In 1957 when the inter-communal conflict in Cyprus began, Lawrence Durrell thought the island looked like a "bitter lemon." It probably still does, for related but different reasons.
And Sunday’s vote in the "trouble island’s" Turkish section has a message: Don’t expect the lemons to get any sweeter any time soon. The Turkish Cypriots chose to wave goodbye to their clear choice of a party back in 2005, the pro-reunification Republican Turkish Party, or CTP. An easier conclusion could be to blame the CTP’s removal from power on economic mismanagement. Partly yes, but economy hardly explains the whole picture.
Before the CTP came to power the average financial assistance packages with a tag reading "with love from Ankara" stood at $220 million annually. During the CTP’s rule the goodies from the older brother averaged $360 million a year, and in 2008 reached $420 million. In the meantime, the Turkish Cypriot per capita income rose from $9,600 in 2002 to $14,500 in 2007. The hope for reunification in the early times of the CTP rule, both in presidential and government terms, created a property boom which the Turkish Cypriots enjoyed to the full.
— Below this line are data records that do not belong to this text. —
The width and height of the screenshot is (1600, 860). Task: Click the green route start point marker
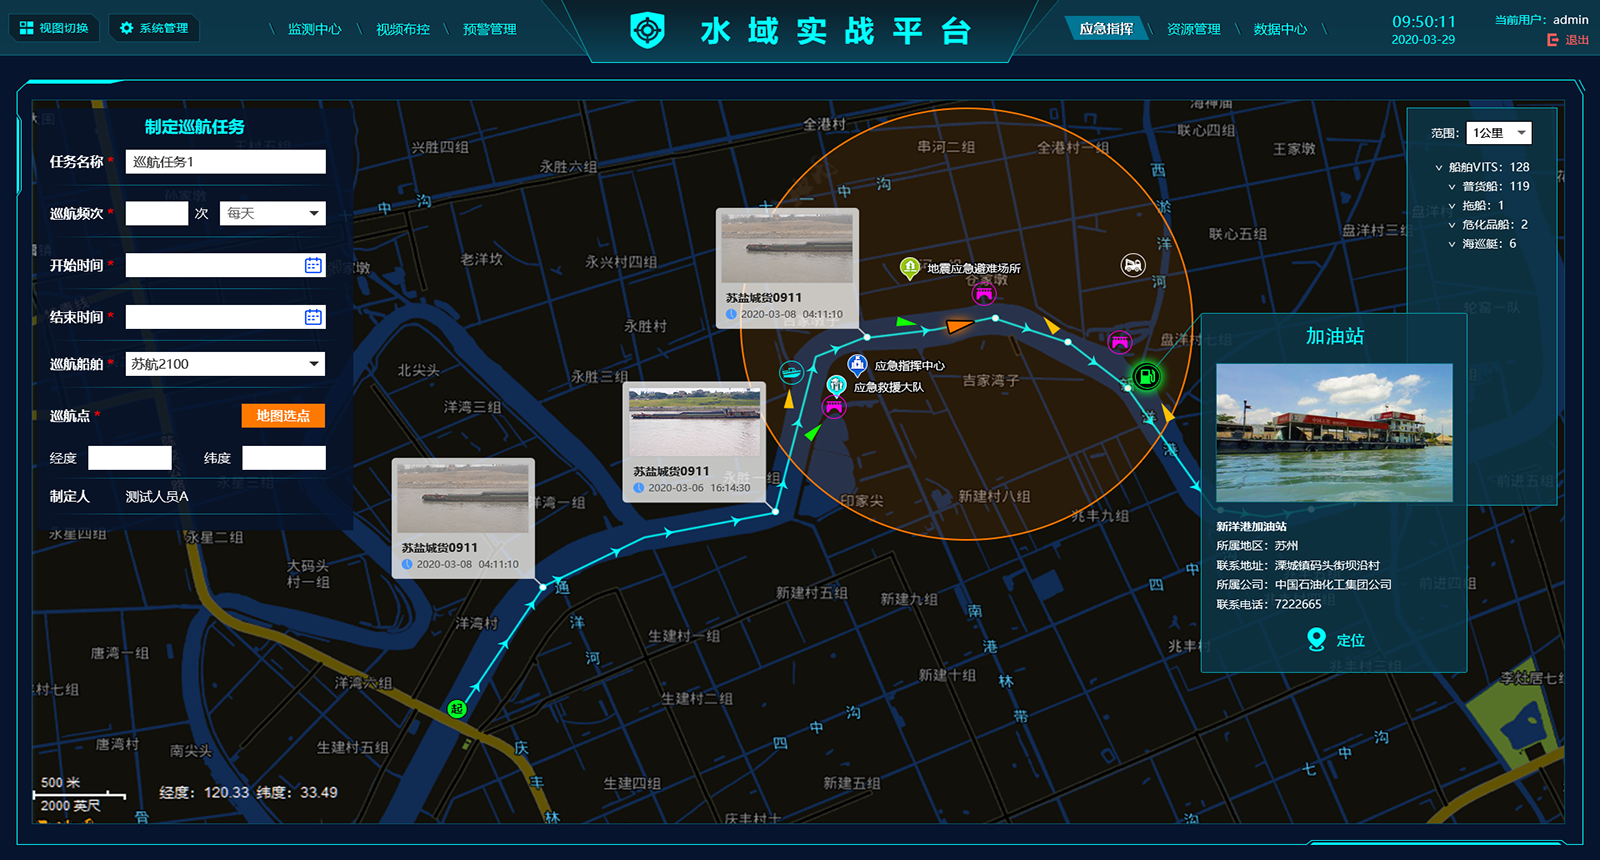[x=457, y=709]
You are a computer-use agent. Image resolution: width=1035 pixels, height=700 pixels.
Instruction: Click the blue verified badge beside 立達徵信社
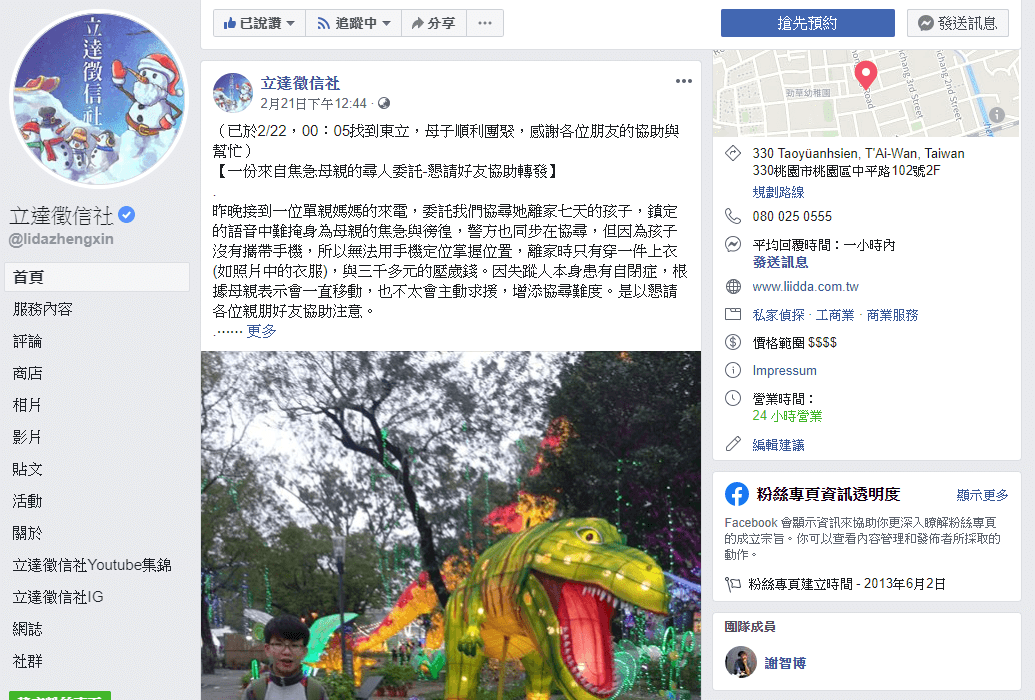127,215
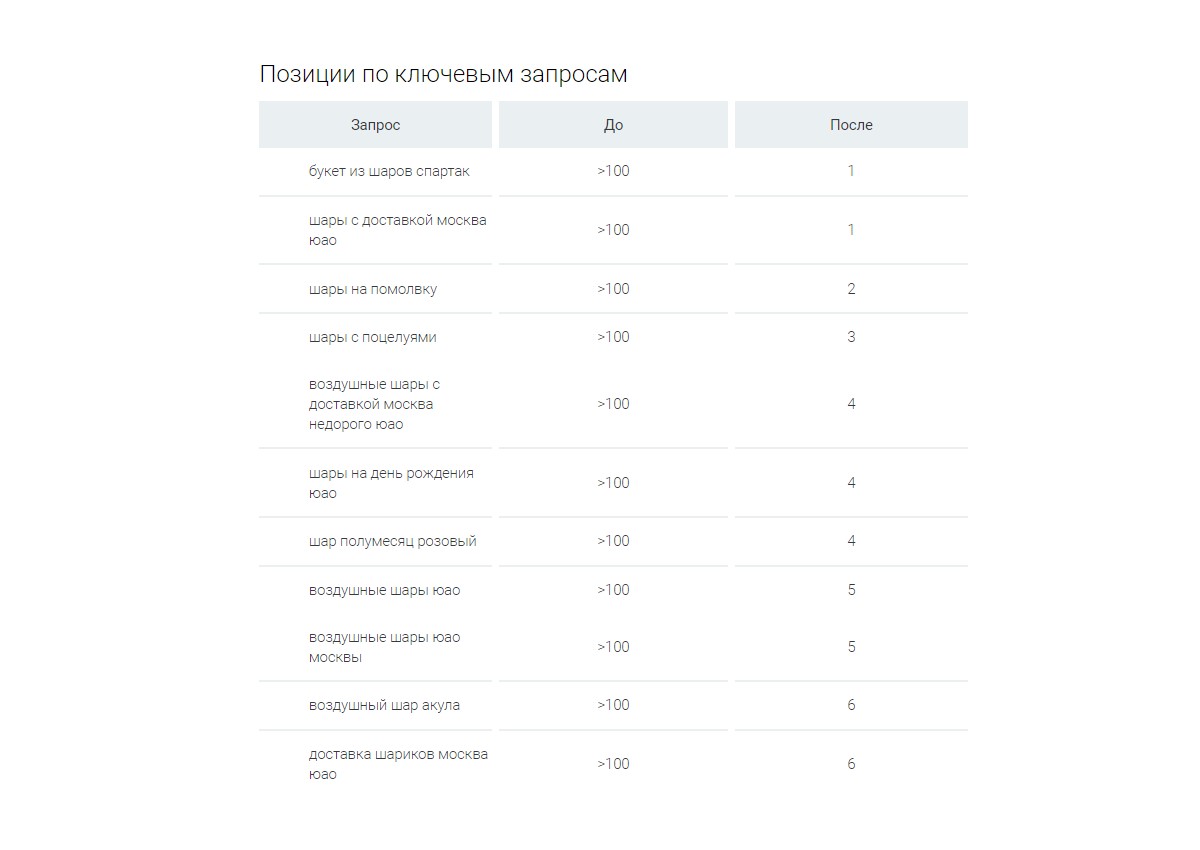
Task: Click the page heading 'Позиции по ключевым запросам'
Action: (x=443, y=74)
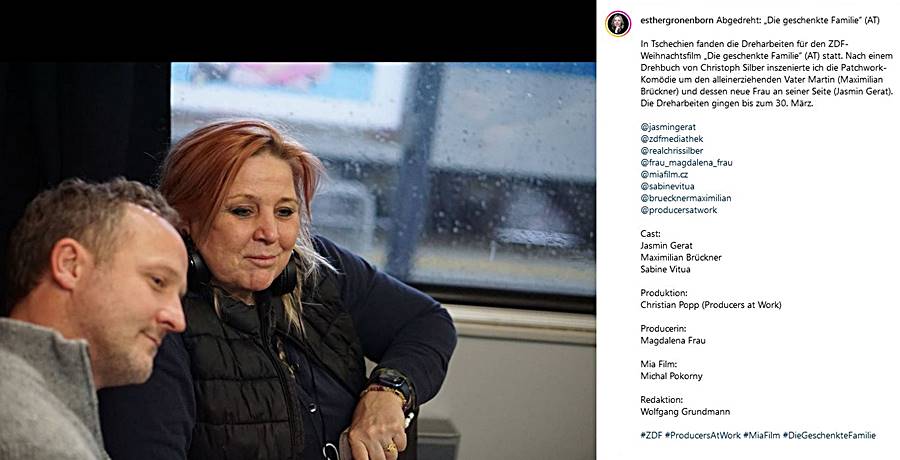Click the post photo of two people

(x=298, y=261)
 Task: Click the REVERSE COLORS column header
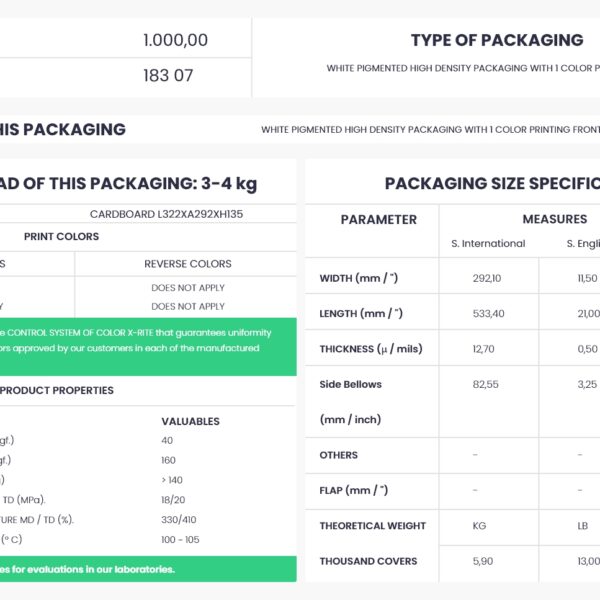click(x=188, y=264)
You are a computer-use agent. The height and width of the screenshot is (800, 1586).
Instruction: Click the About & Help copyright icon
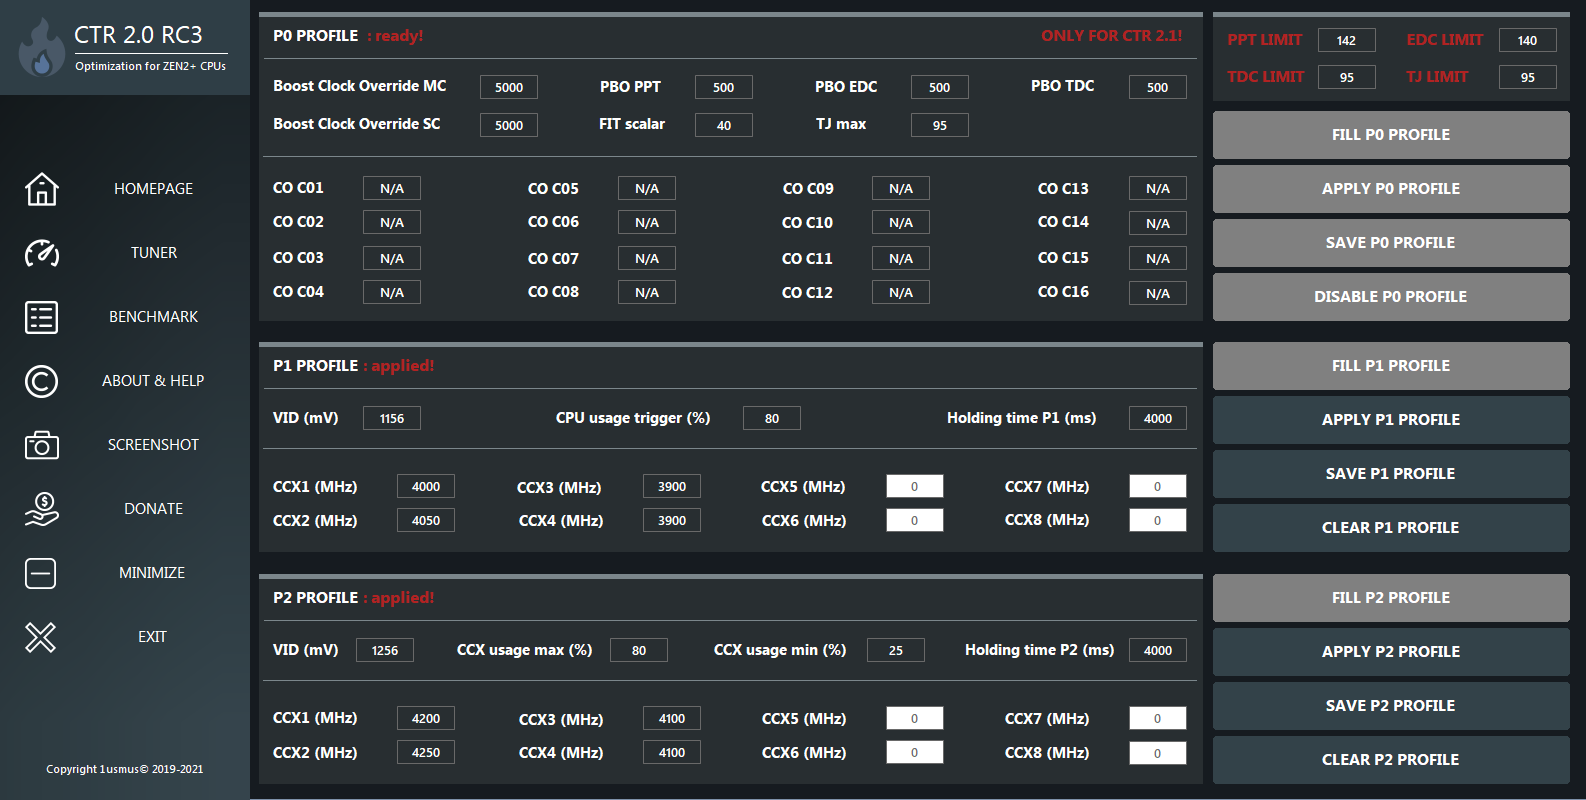(41, 381)
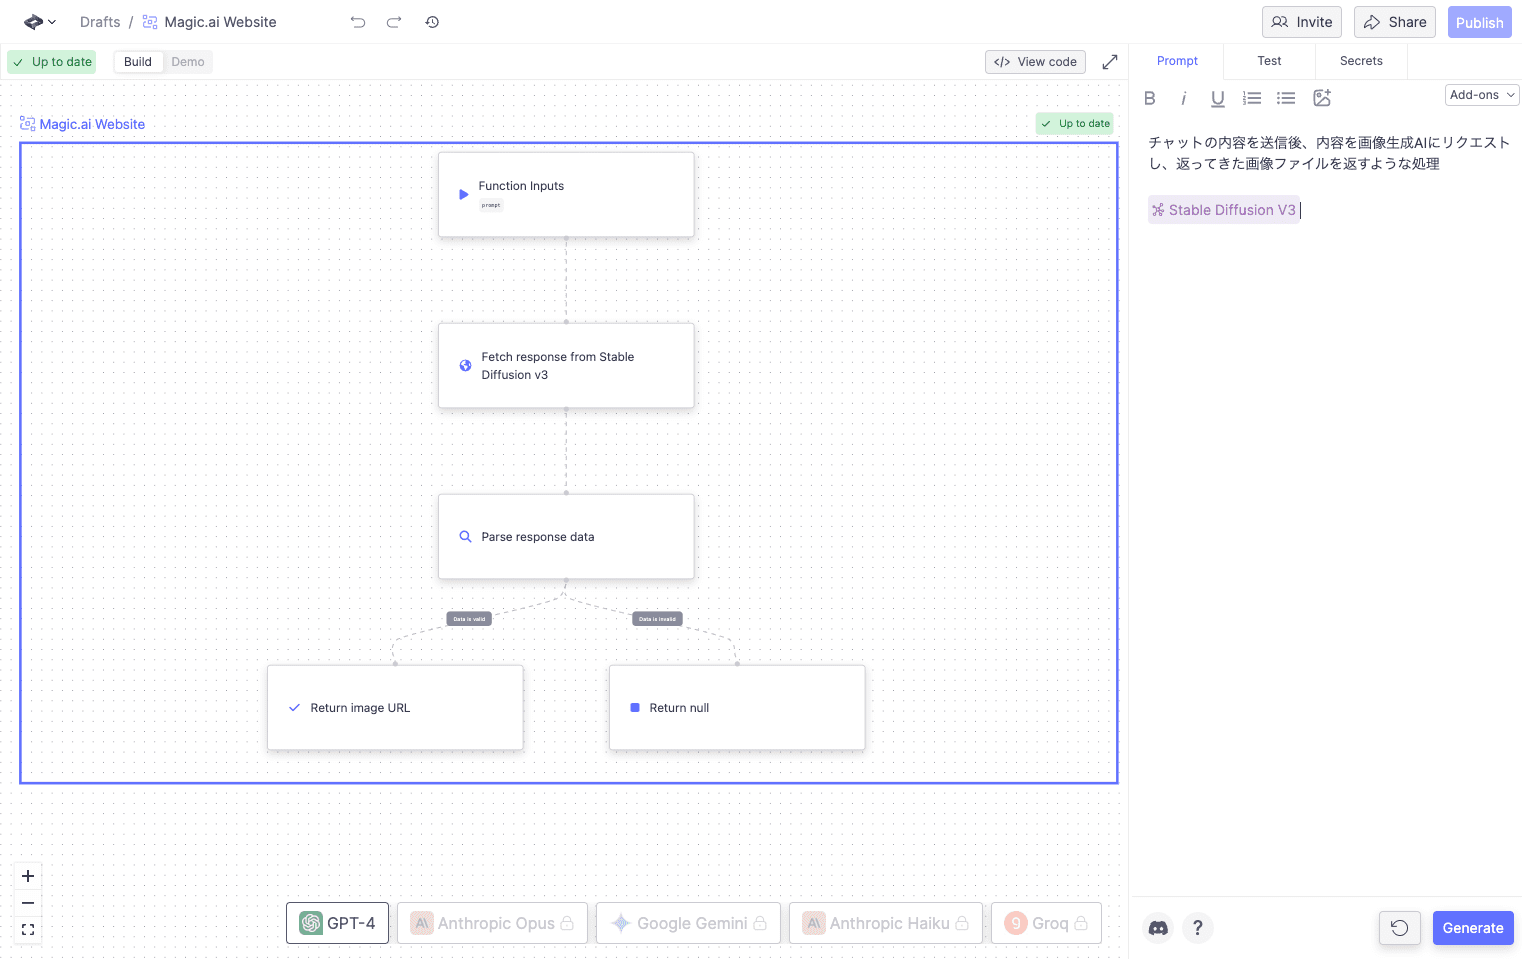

As the hopes for a solution faded the property boom turned into a punishing shrink, further adding to the disillusionment from the lack of a historic hand shake. All that happened when there was an urgent need to reform the government finances, but Prime Minister Ferdi Sabit Soyer remained too reluctant to get the Turkish Cypriots eat any ’bitter lemons’ tagged as reforms. When he started, it was already too late. The CTP began to be perceived as ’any other political party’ in this tiny statelet, and there were good reasons for that. Generous pay hikes for government employees, loans to friendly businessmen, corruption allegations and all kinds of inefficient public investment enough to cause delirium for any sensible economist. Now the public finances are worse than messy.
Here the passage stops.